Somit ist unser Held auch von der letzten standardisierten Anklage, er vollbringe titanenhafte und erfolgreiche Bemühungen für eine Wiedergeburt der UdSSR in neuem Format, freigesprochen. Und nun wollen wir endlich einiges zu Putins Taten sagen, die man ihm selten vorwirft, die aber völlig real sind.

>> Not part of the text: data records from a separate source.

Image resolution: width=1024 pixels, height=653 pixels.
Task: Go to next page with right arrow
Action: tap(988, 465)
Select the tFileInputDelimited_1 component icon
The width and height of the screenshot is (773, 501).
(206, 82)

•WWP hat entgegen den Erwartungen des »sowjetischen Volkes« die Jelzin-Oligarchie NICHT ihrer Macht beraubt, sondern sie vom höchsten staatlichen Posten aus gestärkt. Er tat alles Mögliche, damit die Ergebnisse der »großen« Privatisierung, die die überwältigende Mehrheit des Volkes und die intellektuelle Klasse für ungerecht und kriminell halten, nie irgendeiner Revision unterzogen wurde.
•Er war NICHT in der Lage, für eine angemessene Untersuchung der politischen Morde zu sorgen, was die Rolle schwerer Verbrechen als bewährtes Mittel zur Lösung politischer und wirtschaftlicher Widersprüche unterstreicht.

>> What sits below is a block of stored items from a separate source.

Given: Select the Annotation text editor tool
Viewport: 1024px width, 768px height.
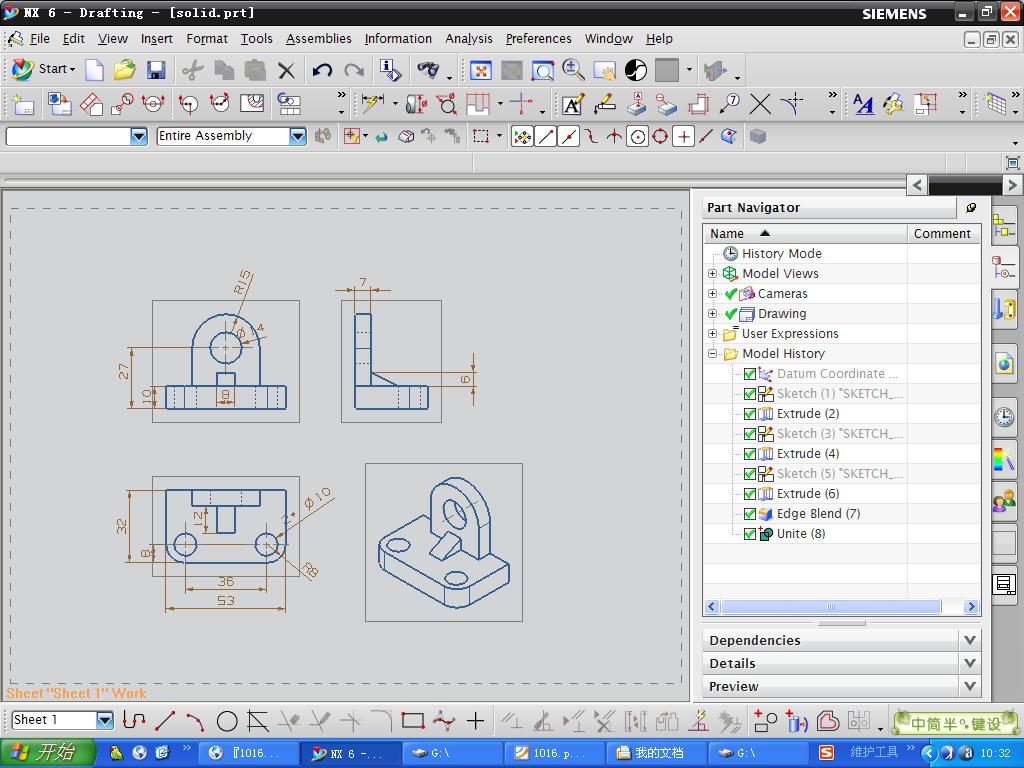Looking at the screenshot, I should (x=572, y=104).
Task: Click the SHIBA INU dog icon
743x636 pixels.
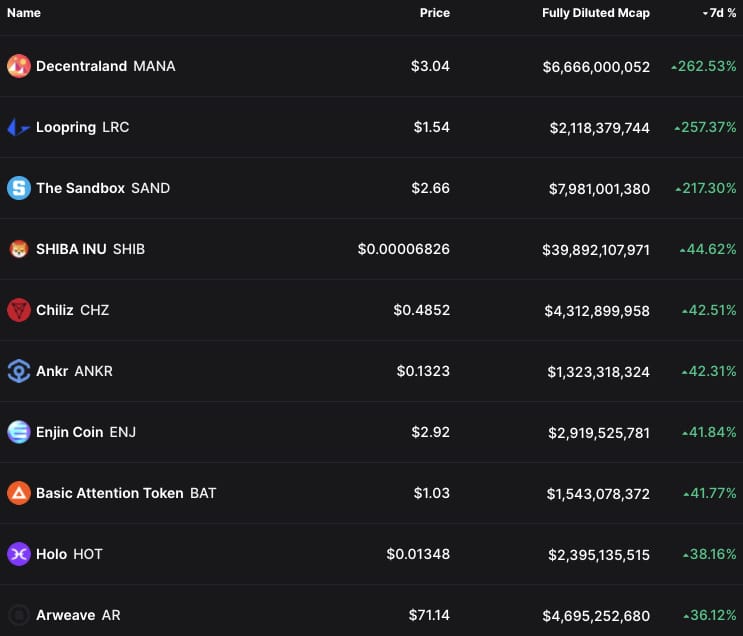Action: [18, 249]
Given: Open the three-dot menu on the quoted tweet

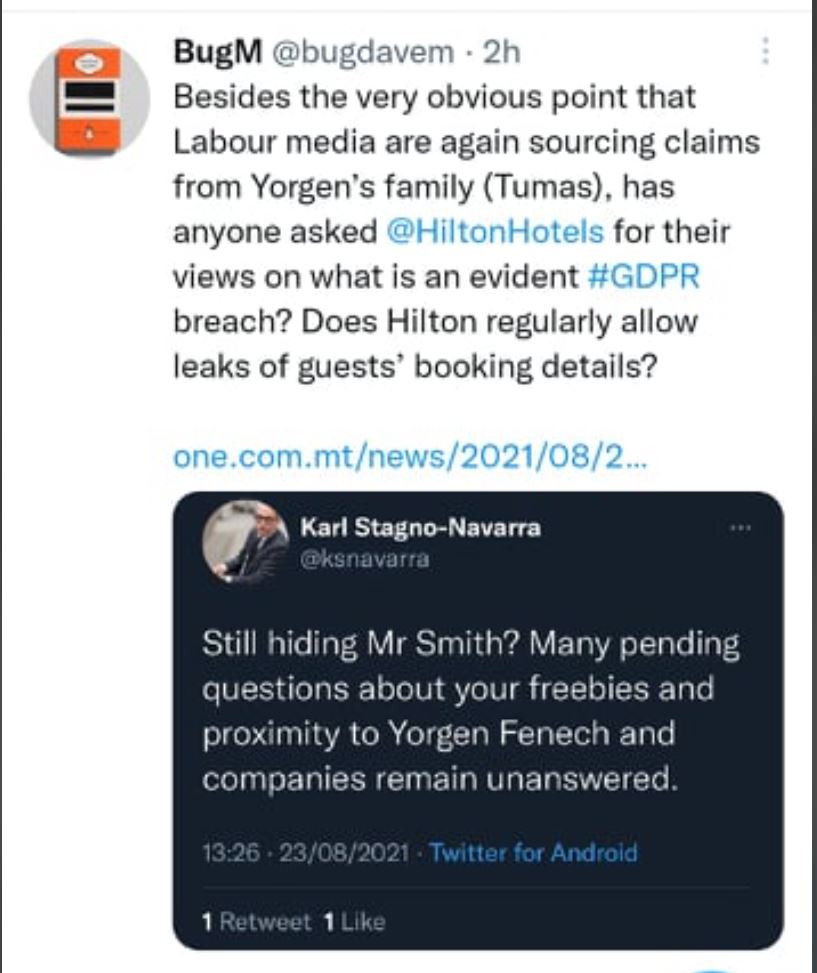Looking at the screenshot, I should pyautogui.click(x=741, y=527).
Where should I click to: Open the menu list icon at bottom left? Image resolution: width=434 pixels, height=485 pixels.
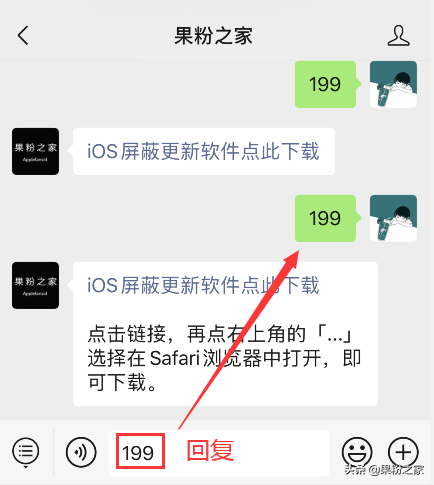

•Entgegen seiner vielzähligen Versprechen tat er NICHTS, um der unmenschlich um sich greifenden Korruption Einhalt zu gebieten.
•Er zerstörte die letzten verbleibenden Konstruktionen des russisch-sowjetischen Imperiums und machte seine Wiederherstellung unmöglich.
•Gleichzeitig berief er sich ständig – verlogen und falsch – auf die imperiale Symbolik und Rhetorik und bremste damit für eine unbestimmte historische Dauer die Verwandlung Russlands vom formlosen Bruchstück eines Imperiums in einen modernen Nationalstaat europäischen Musters.
Und für diese – realen und nicht imaginären – Taten wird die Geschichte Wladimir Putin eine gewaltige Rechnung präsentieren.